• _Objective_: Reproduce the entries below exactly, beginning with the first line and stopping after the line that contains "Action: [23, 128]".

• _Records provided_:

========================================

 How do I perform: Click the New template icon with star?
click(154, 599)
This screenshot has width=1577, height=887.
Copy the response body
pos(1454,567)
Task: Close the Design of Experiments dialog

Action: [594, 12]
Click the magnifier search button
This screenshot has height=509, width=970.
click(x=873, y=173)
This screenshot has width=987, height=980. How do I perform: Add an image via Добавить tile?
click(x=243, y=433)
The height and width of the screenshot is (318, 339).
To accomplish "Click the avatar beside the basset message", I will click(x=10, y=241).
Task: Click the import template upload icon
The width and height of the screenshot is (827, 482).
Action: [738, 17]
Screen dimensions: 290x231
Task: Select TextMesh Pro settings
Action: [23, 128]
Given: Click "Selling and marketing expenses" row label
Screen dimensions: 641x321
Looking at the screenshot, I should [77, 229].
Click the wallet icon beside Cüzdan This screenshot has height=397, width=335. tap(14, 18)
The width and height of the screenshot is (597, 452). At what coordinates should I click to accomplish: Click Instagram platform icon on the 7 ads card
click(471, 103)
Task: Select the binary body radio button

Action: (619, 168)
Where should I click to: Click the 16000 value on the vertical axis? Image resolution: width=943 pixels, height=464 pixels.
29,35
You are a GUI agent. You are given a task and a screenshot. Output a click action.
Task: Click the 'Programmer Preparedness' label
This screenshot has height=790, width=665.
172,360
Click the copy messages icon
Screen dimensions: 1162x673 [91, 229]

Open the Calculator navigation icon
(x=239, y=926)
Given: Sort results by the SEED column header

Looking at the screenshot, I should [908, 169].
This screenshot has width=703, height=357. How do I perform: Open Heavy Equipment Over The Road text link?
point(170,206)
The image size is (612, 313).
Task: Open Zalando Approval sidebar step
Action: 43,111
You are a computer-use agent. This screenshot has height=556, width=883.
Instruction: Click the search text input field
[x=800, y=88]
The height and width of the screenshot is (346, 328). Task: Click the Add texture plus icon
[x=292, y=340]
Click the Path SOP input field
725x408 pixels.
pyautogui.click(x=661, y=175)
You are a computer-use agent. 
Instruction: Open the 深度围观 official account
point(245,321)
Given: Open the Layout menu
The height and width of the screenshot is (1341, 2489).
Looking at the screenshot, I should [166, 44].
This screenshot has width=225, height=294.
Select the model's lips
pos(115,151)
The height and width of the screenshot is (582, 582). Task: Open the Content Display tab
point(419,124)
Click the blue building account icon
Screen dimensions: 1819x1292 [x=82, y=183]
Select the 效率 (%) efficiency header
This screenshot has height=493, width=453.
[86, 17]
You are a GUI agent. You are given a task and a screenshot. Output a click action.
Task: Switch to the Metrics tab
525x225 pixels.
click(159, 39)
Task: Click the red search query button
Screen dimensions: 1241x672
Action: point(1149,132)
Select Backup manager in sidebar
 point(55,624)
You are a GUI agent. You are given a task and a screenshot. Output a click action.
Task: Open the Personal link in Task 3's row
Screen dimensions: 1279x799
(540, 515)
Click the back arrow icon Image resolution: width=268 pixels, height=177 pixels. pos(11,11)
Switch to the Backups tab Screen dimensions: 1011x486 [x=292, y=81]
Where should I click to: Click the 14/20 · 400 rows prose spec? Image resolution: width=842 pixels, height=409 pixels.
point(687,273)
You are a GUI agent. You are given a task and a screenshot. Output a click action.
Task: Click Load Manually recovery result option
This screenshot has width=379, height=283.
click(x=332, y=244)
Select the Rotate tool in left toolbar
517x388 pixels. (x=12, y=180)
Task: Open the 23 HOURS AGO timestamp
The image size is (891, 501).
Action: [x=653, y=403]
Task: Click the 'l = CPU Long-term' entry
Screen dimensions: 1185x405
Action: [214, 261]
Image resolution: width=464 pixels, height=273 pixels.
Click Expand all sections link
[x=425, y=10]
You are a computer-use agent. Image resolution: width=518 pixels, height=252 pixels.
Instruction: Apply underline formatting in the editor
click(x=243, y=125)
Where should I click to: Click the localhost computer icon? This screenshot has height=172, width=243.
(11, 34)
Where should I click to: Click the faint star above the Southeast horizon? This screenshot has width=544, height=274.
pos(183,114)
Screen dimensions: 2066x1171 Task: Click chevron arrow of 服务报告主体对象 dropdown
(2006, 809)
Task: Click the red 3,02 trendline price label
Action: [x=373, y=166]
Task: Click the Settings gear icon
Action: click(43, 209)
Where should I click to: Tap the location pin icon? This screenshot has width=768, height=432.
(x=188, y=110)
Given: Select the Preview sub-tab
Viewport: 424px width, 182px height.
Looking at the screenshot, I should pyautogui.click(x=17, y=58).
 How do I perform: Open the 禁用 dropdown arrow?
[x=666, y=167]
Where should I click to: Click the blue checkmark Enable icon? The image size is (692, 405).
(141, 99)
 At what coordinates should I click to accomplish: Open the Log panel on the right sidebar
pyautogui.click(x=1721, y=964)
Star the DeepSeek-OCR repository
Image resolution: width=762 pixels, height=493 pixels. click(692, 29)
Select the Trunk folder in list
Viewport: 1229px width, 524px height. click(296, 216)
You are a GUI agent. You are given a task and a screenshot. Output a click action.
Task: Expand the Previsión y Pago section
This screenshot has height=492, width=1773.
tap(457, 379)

========================================

• _Answer in full_:
 How do I perform: Click the New template icon with star?
click(154, 599)
This screenshot has width=1577, height=887.
Copy the response body
pos(1454,567)
Task: Close the Design of Experiments dialog

Action: [594, 12]
Click the magnifier search button
This screenshot has height=509, width=970.
click(x=873, y=173)
This screenshot has width=987, height=980. How do I perform: Add an image via Добавить tile?
click(x=243, y=433)
The height and width of the screenshot is (318, 339).
To accomplish "Click the avatar beside the basset message", I will click(x=10, y=241).
Task: Click the import template upload icon
The width and height of the screenshot is (827, 482).
Action: [738, 17]
Screen dimensions: 290x231
Task: Select TextMesh Pro settings
Action: [23, 128]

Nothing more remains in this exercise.